# Page extract
──────────────────────────────

Lego
In 1932, in the little village of Billund, Denmark, there lived one
Ole Kirk Christiansen, a master carpenter and joiner. His fledgling
company made stepladders, ironing boards, and you guessed it, wooden
toys. His son Godtfred soon joined up, and in 1934, their company took
the 'Lego' name, formed from the Danish words "Leg Godt", which means
"play well".
After World War II, plastic became available, and the Danish
company began to make their toys in both wood and plastic. By 1949,
the company was producing two hundred different toys, including
'Automatic Binding Bricks', the precursor to Lego bricks as we know
them today. The first sets were introduced in 1955, a part of the
'Lego Systems of Play' line.
Godtfred, the company's resident brick-player, worked out the
Lego-exclusive stud and tube coupling system (the way the bricks hold
together, for you patent patois laymen), and it was patented in 1958.

──────────────────────────────

# Source material
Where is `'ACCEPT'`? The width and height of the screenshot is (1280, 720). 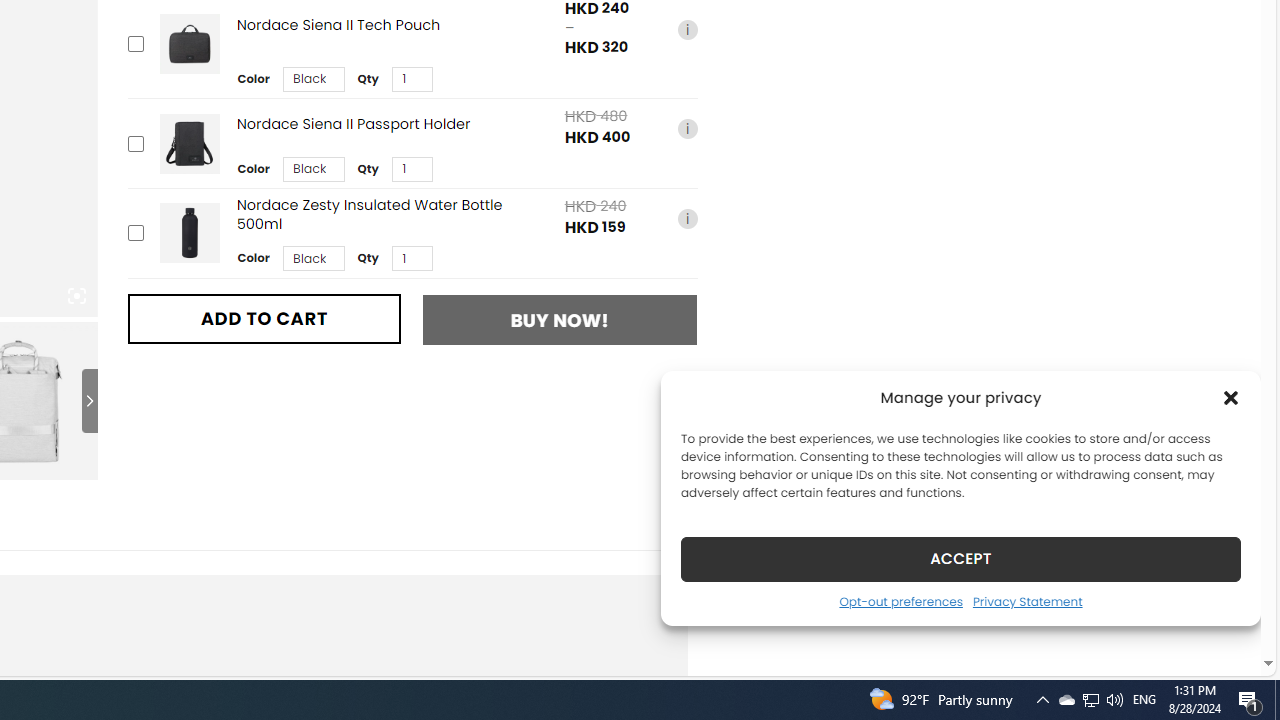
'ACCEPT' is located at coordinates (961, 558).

──────────────────────────────

Carry the Lego history forward, picking up after its final sentence about the 1958 patent.

# Response to the task
Since the Lego models were sturdier now, the sky was the limit for new
model designs.
Buildings and structures led to trains and cars, but once Lego
figures were introduced in 1974, the structures and modes of
transportation were humanised. Now, there were endless little worlds
to create and inhabit with the Lego population: castles, pirate ships,
Wild West ranches, cavalry forts and space stations. The toys could
also provide a kid with his or her very own career counselling - try
playing with the figures and accoutrements of a policeman, an athlete,
an astronaut or a cowboy, and see which strikes your vocational fancy
best.
Today, the company is still family-owned, run by Kirk's grandson,
Kjeld Krik Kristiansen.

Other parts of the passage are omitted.